I immediately said, “Who am I most afraid of letting down? No one, except the Lord. Yet he knows me. Al, you know me, also. I’m not afraid of letting you down. You know all about me. I can’t surprise you. If I let you down, you knew I would anyway. If I make a mistake, it probably won’t be as bad as I’ve done in the past.

“I believe that is a perk as we’ve grown older. We are in a place where we don’t have to prove ourselves. We refuse to put ourselves under anyone’s scrutiny.”

As we grow older in this new year, limitations are more demanding and oppositions are stronger. I’ve never felt the call as strong as I have to pray. It’s a paradox; we are moving into a new year with greater potential of flying higher and yet I’ve never felt the wind so strong in my face as now.

Paul wrote in Ephesians about spiritual warfare. “Now my beloved ones, I have saved these most important truths for last: Be supernaturally infused with strength through your life-union with the Lord Jesus. Stand victorious with the force of his explosive power flowing in and through you.” — Ephesians 6:10 (TPT).

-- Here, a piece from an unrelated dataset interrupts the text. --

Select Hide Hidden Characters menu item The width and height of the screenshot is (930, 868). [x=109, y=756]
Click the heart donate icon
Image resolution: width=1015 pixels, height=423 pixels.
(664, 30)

That is the fruition of our walk with God all these years. Our spirit man is growing stronger and our fleshly man is growing weaker. The fleshly battles with health and safety are brutal, but our faith to believe in an all-loving God is easier.

I told Al I am amazed we are still alive and wake to each other’s voice each morning. We are still breathing. Many of our friends have lost their lifetime partners. Several families have lost both parents this last year.

I’m looking forward to this new year being filled with greater possibilities. As I’m making plans for my next big project, I believe it will be the zenith of my days, the highest point of my life, spiritually speaking. And no, I’m not planning on exiting this earth for heaven any time soon.

After studying the word “zenith”, I feel it fits my generation of those over 70 and 80. Zenith means the highest point in an arc traveled by a star, a planet or another celestial body. The sun reaches its zenith when it is as high in the sky as it’s going to go on that day.

We’ve lived long enough to shed the expectations of others holding us down. The workload of daily life and the indecisiveness of what we should be doing is diminishing. Also, the temptations of the flesh are fading. When I used to say, “I shouldn’t say this, but ...” I’m learning to know I shouldn’t say that. Period.

Final brushstroke: God tells us He has designed us for a certain purpose. For me it’s writing. Writing is reaching the summit. I’ve found a place in an intimate relationship with my Lord Jesus. I want to write about. It is a place where it is well with my soul. Yes, if you hear the flutter of wings, just know, I’m moving over my head and reaching the highest point I can reach in this new year.